TASK PROMPT | Exact copies of all the lines below are needed, without the pictures.

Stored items
________________________________________

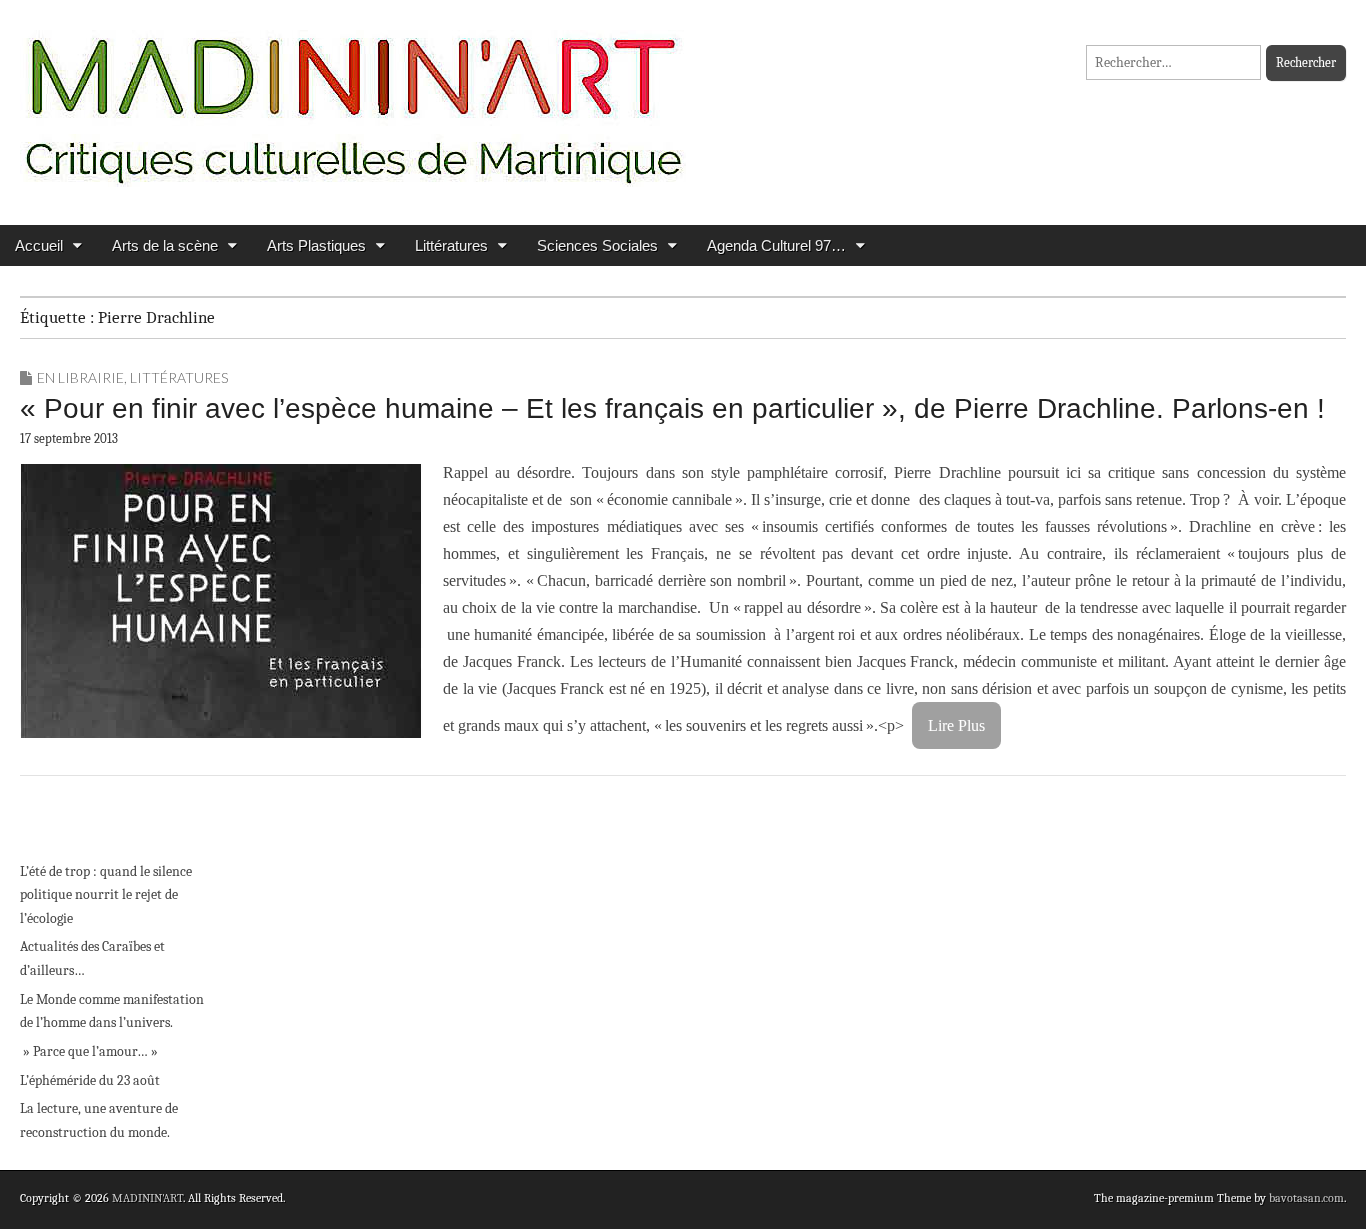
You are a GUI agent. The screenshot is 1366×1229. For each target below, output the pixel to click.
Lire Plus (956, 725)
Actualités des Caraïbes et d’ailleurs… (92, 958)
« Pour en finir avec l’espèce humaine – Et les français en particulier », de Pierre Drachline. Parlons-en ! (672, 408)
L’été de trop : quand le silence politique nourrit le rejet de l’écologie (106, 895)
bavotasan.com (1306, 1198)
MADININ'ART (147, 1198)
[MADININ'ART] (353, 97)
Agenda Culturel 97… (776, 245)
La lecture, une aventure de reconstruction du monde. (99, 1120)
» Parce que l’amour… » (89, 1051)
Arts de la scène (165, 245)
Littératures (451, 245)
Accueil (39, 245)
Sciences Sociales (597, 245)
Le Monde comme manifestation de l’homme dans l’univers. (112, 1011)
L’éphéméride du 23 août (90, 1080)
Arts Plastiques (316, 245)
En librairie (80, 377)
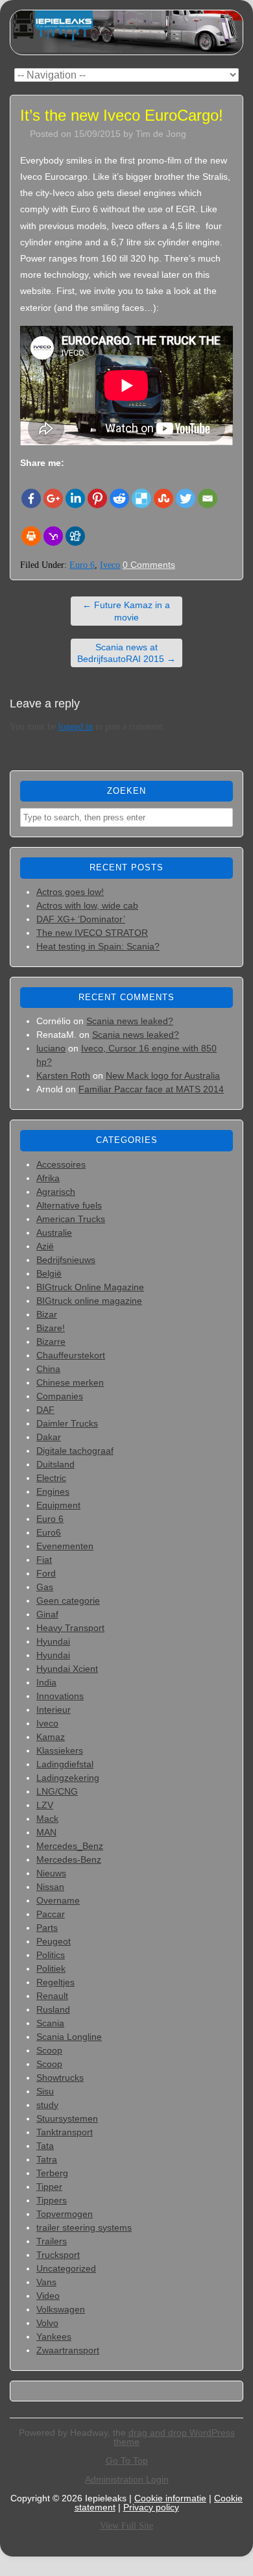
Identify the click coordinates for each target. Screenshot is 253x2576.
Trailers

________________________________________

EXPECTED OUTPUT |
You are a GUI agent. The screenshot is 1366×1229. For each target below, output the pixel to click.
Lire Plus (956, 725)
Actualités des Caraïbes et d’ailleurs… (92, 958)
« Pour en finir avec l’espèce humaine – Et les français en particulier », de Pierre Drachline. Parlons-en ! (672, 408)
L’été de trop : quand le silence politique nourrit le rejet de l’écologie (106, 895)
bavotasan.com (1306, 1198)
MADININ'ART (147, 1198)
[MADININ'ART] (353, 97)
Agenda Culturel 97… (776, 245)
La lecture, une aventure de reconstruction du monde. (99, 1120)
» Parce que l’amour… » (89, 1051)
Arts de la scène (165, 245)
Littératures (451, 245)
Accueil (39, 245)
Sciences Sociales (597, 245)
Le Monde comme manifestation de l’homme dans l’univers. (112, 1011)
L’éphéméride du 23 août (90, 1080)
Arts Plastiques (316, 245)
En librairie (80, 377)
Identify the click coordinates for each target. Screenshot is 253x2576.
Trailers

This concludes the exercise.